Here's a 16 SS NIB with accutrigger and accustock, for example:

http://www.gunbroker.com/Auction/ViewItem.aspx?Item=318170529 $650

crash32
November 29, 2012, 06:32 PM
I am NOT competing to be a real bench rest shooter at all! This is just strictly for fun!!!! It is also fun learning new stuff in the process and trying out different things. I think my best bet is holding out for the perfect Savage Long Range in either a 6.5 or .260 and a .243 would be nice!

BoilerUP
November 29, 2012, 06:39 PM
If going with a a Savage/Stevens, you are gonna want a SSS Competition or Rifle Basix SAV-1 trigger...about $100.

Until you try a good aftermarket trigger, you won't know what you are missing. And for a target rifle, it WILL help accuracy.

pseudonymity
November 29, 2012, 06:56 PM
If it was me, I would just buy a Stevens 200, some Lapua brass and quality match bullets. I would pull that action right out of the stock and have a local machine shop fabricate me some type of steel rail system and weight it out to 50# or more.
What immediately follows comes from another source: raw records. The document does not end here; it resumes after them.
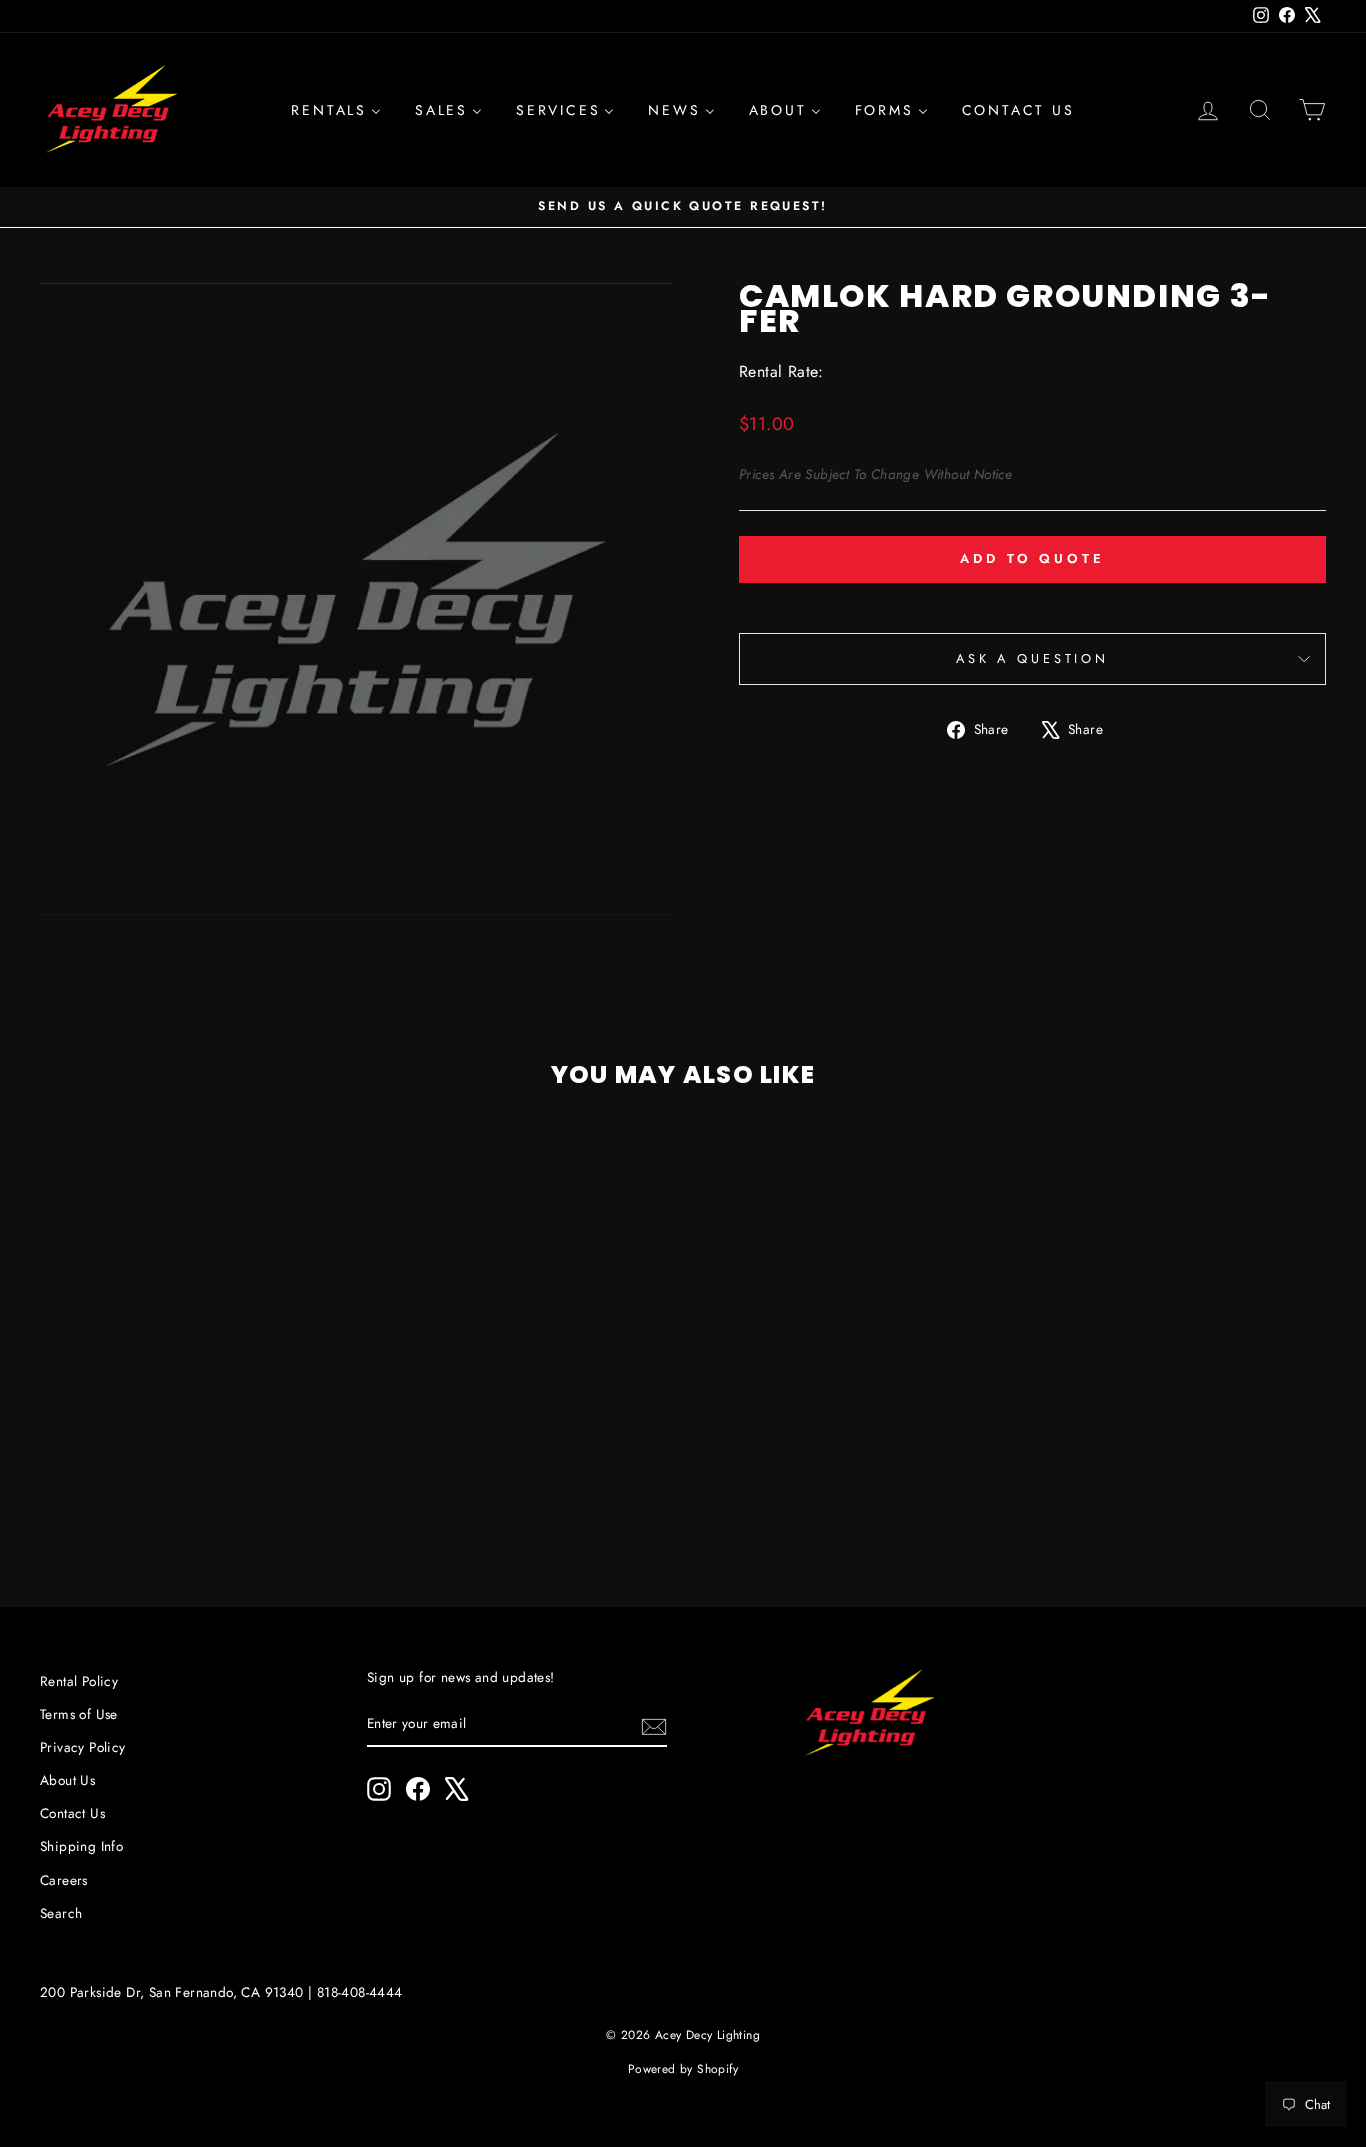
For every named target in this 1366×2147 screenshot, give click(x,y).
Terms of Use (79, 1714)
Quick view (192, 1415)
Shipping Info (81, 1846)
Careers (64, 1880)
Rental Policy (79, 1681)
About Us (67, 1780)
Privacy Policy (83, 1747)
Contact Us (72, 1813)
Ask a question (1032, 658)
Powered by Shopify (683, 2069)
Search (61, 1913)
Fabricate some type of head and cheek rest to make sure parallax is not an issue and fire away.

Not a shoulder fired gun by any means, more of a poor mans bench rail gun. Maybe that is why I do not have many friends. :eek:

crash32
November 29, 2012, 07:23 PM
The rail system sounds cool, but I most definitely want a shoulder fired gun! That way I can take it hunting if I ever feel the urge to.

nastynatesfish
November 29, 2012, 08:42 PM
Buy a savage , Stevens rifle. Look at a bobby hart LR/t stock. That's about 550 total. A rifle basis is 89. You can get a vortex pa 6.5-20x42 30mm tune new for 429 fromebay or optic planet. Could turn out like this only a savage
http://i1072.photobucket.com/albums/w369/tabascoman79/D95DF9BC-19CF-4326-90E3-04299EE94889-22116-000010570DC02065.jpg
I put CDI precision bottom metal on it now also from the original stock it came with
http://i1072.photobucket.com/albums/w369/tabascoman79/3A1F1C98-56B7-4F73-9746-A57CC528934D-7277-000006A622A98A55_zpsa8533a52.jpg

helotaxi
November 29, 2012, 08:58 PM
Get a Vortex Viper 6.5-20x44 with a plex reticule from Cameraland for $279. Mount it with a basic Ironsighter base and get a set of the Warne Maxima permanent mount rings currently on sale for $35 from Midway. From there find a donor Savage or Stevens action on the used gun rack or at a pawn shop and mate it with a quality barrel. Caliber isn't that important for punching holes in paper. If the action that you find has the Accutrigger, you can forgo the upgraded trigger to free up more budget for the barrel. The barrel will make the biggest difference anyway. Mount it in a Bell and Carlson stock and go shoot. Easily doable for under $1k.

crash32
November 29, 2012, 11:38 PM
It seems like the Stevens 200 is the best affordable "donor" action that is out there. I like that I have a couple choices as far as the stock goes. Now for the barrel.... what type barrel do you guys recommend..... any particular company?

helotaxi
November 30, 2012, 11:54 AM
What's your timeframe? The problem that you'll run into is that you're going to be limited to what's on the shelf at the various guys that stock Savage prefits if you want it in the next six months. I'd recommend a Shilen if you can find one in stock and you have room in the budget. Midway has several barrels in stock right now in the $320-370 range.